According to USA Today , at a recent cyber security event the FBI issued a warning emphasizing just how frequently hackers have been able to steal financial records. In fact, in the last 12 months, 500 million financial records have been stolen in data breaches and other hacks.
Of course, this shouldn't come as much of a surprise to anyone who pays even the slightest bit of attention to the news. Stories of major data breaches have been coming out every few weeks. But does any of this matter to accountants and finance professionals?
As the owner of a small accounting, bookkeeping, or finance firm, you've probably fielded questions about your cyber security and whether your firm might be hacked in the same way that larger financial institutions have been. The short answer is yes. Let's look at what a data breach at an accounting firm involves and what you can do to prevent cyber attacks.

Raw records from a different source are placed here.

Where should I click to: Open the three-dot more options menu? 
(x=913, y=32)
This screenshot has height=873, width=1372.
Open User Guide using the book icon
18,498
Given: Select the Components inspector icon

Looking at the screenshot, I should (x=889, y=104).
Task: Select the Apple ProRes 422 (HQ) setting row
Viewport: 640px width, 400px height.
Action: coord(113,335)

Case Study: Data Breach at Small Connecticut Accounting Firm
The Monroe Courier reports how one small Connecticut accounting firm was hacked, losing 900 clients' records in the process. According to the Courier, the firm, an all-purpose accounting outfit with fewer than 10 accountants, had to inform its customers that criminals had stolen their data and might use it for identity theft.
Such a breach was undoubtedly damaging to the accounting firm's reputation. When you've built up a client base over years of hard work and have to inform them that their Social Security numbers and financial records are now in the hands of criminals looking to commit fraud, you might take a bit of a P.R. hit.

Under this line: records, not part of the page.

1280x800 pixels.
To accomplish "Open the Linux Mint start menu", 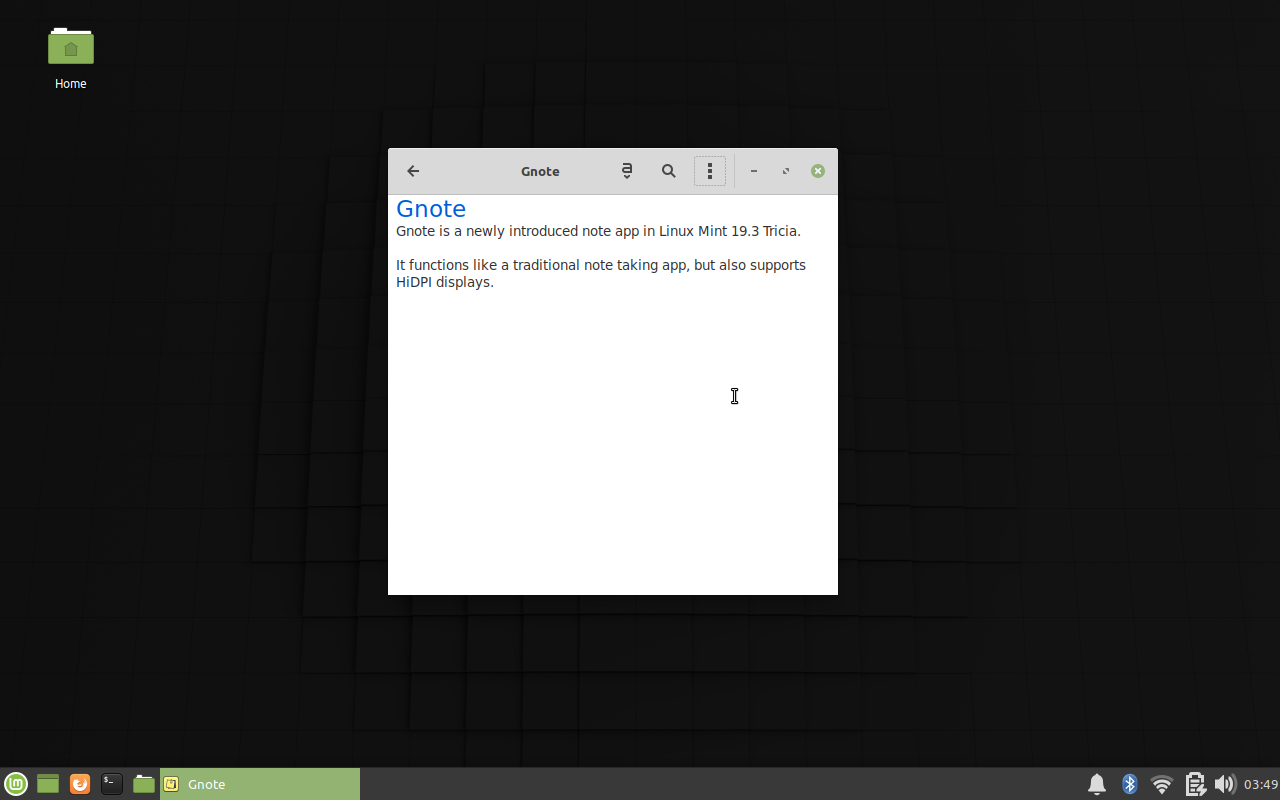I will (16, 784).
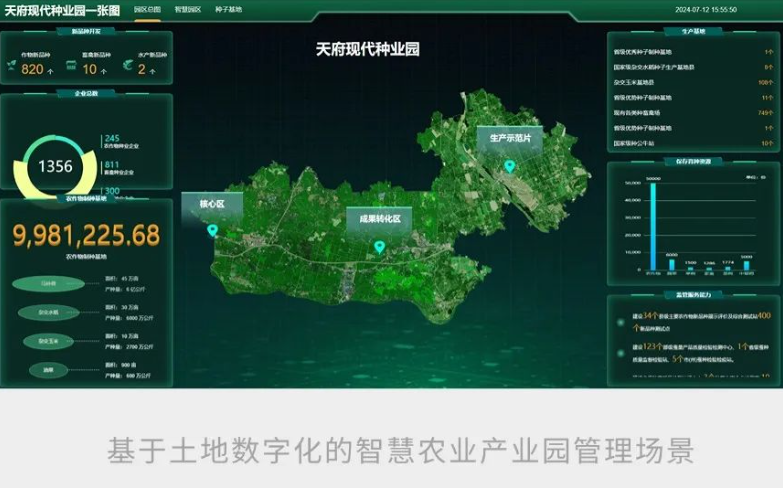The image size is (783, 488).
Task: Click the 成果转化区 label on map
Action: (379, 219)
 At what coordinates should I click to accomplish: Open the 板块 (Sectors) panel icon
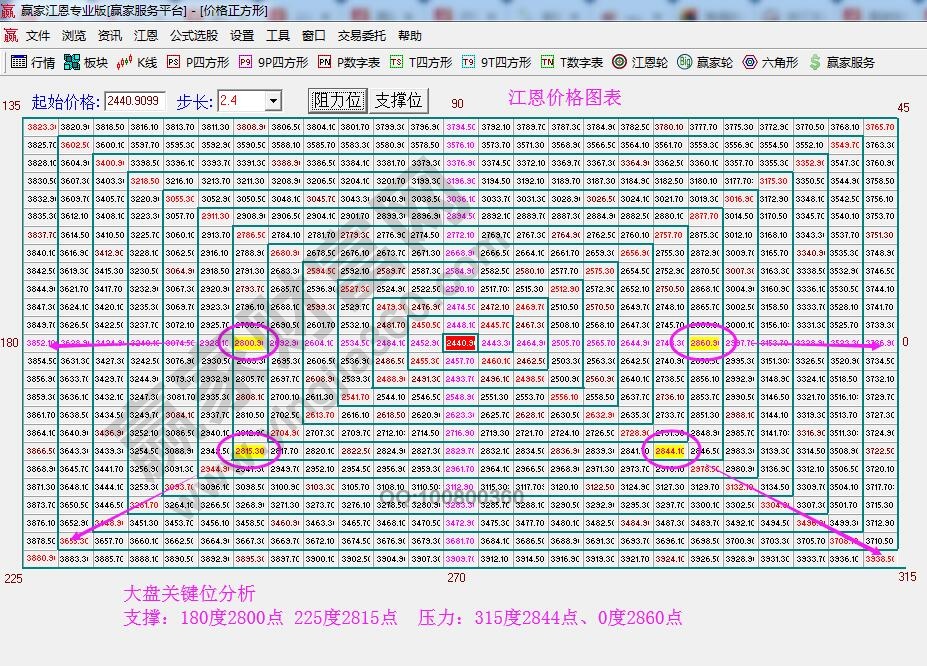coord(82,62)
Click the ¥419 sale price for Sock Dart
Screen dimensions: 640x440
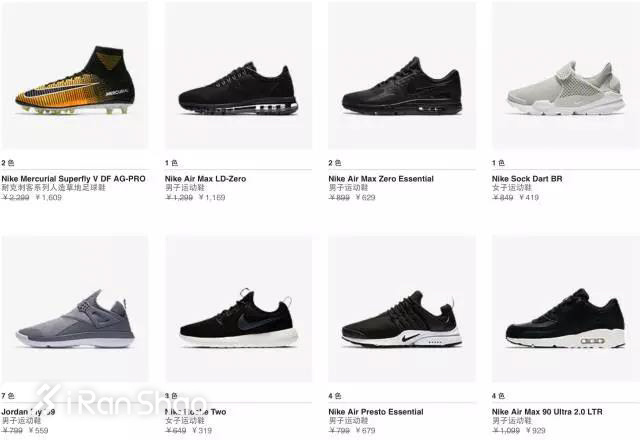pyautogui.click(x=529, y=198)
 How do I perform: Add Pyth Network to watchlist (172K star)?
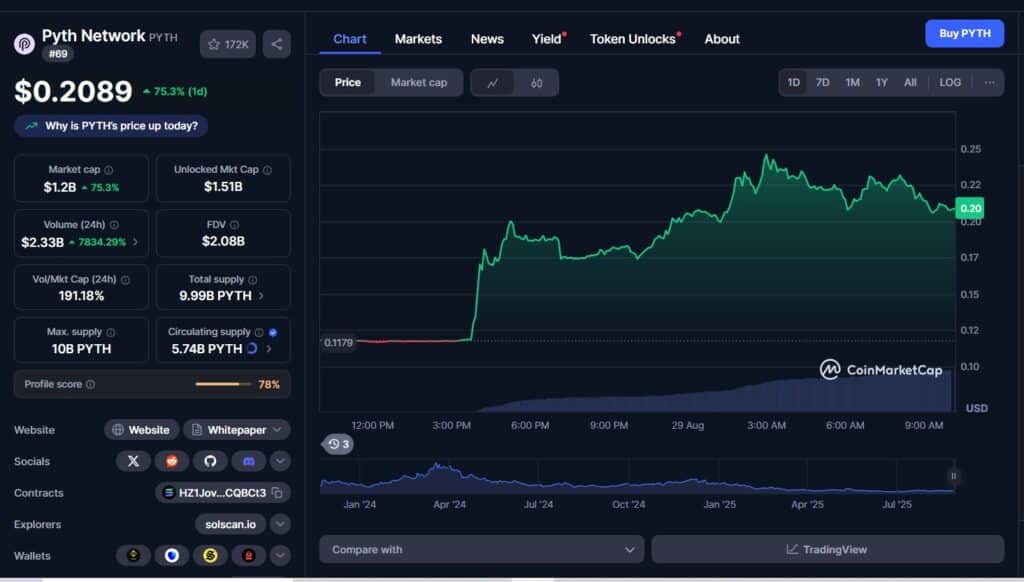click(228, 44)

That's because data breaches aren't just about lost data. They're about lost trust. And small accounting firms rely on that trust to maintain their client base. We'll look at what you can do to manage the financial and technical risks of data breaches, but don't forget that a data breach could do irreparable harm to your business's reputation.
Three Tips to Improve Your Firm's Cyber Security
These three strategies can help accounting firms strengthen their firm's tech defenses, prevent data breaches, and guard against the financial losses that come with a cyber attack:
- Work with IT professionals. Hire an IT consultant to set up your firm's network and make sure your data in encrypted and protected. Part of your professional responsibility as an accountant is to make sure that data is secure when it's in your custody.

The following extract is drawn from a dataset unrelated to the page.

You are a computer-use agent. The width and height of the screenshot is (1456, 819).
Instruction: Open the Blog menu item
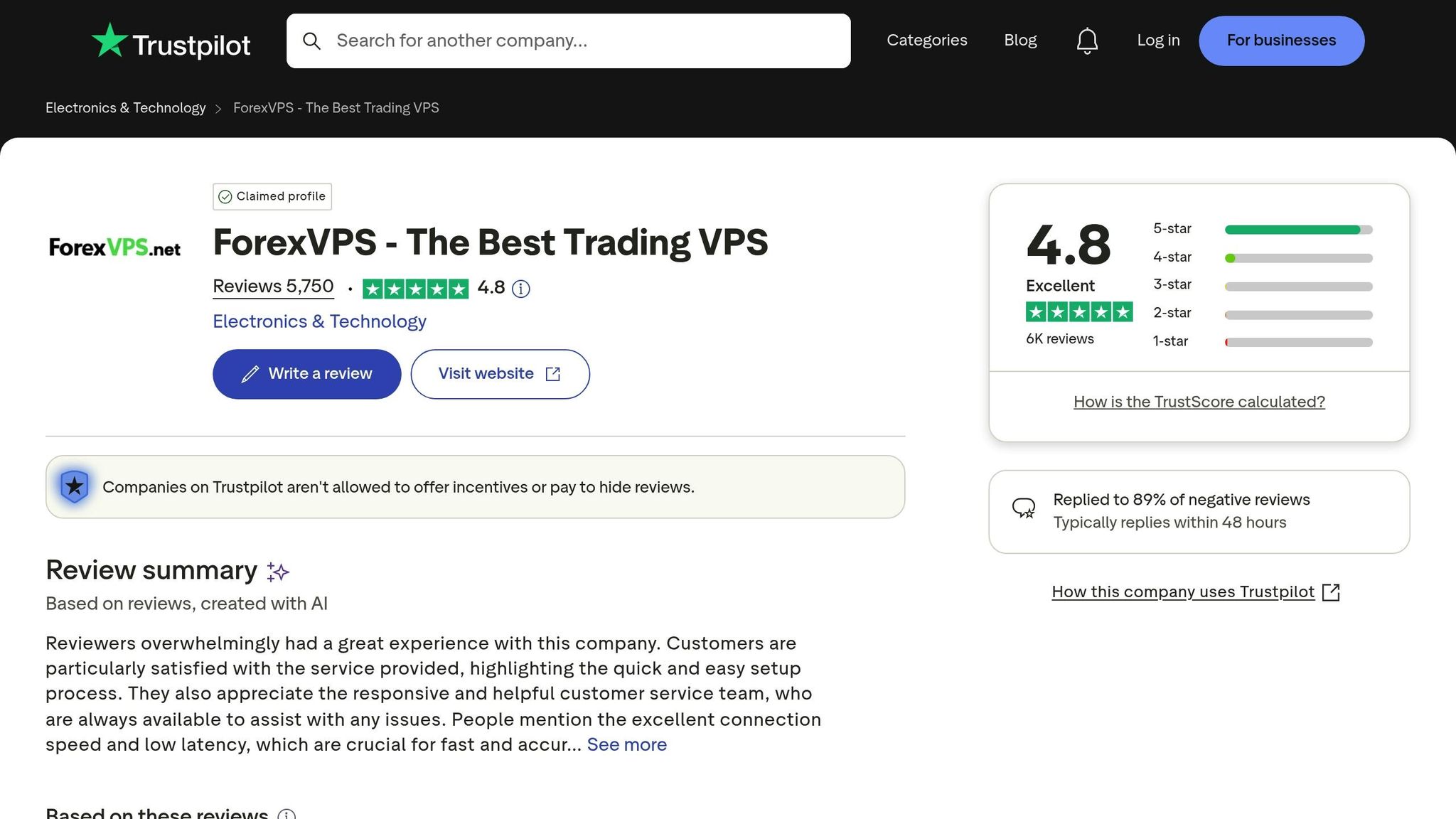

- Invest in Cyber Liability Insurance. Cyber Liability Insurance (also called Data Breach Insurance) pays for the cost of cleaning up a data breach and contacting your clients about their compromised data. Cyber Insurance also pays for P.R. experts and crisis managers to handle your breach response and limit damage to your reputation.
- Have a data breach response plan. CPA Practice Advisor reports that data breaches at small accounting firms have increased, and that it's important to have a response plan in place. This plan should outline what you need to do and whom you need to contact after a data breach. It should be a step-by-step guide to what you need to do to comply with state and federal laws and inform affected customers about the incident.
While the national media mainly focus on data breaches that occur at large financial institutions, the truth is that cyber attacks can and do occur at small accounting firms. But it's not as if you're helpless. By taking action to implement a risk management strategy, you can prevent attacks and limit your financial risk exposure.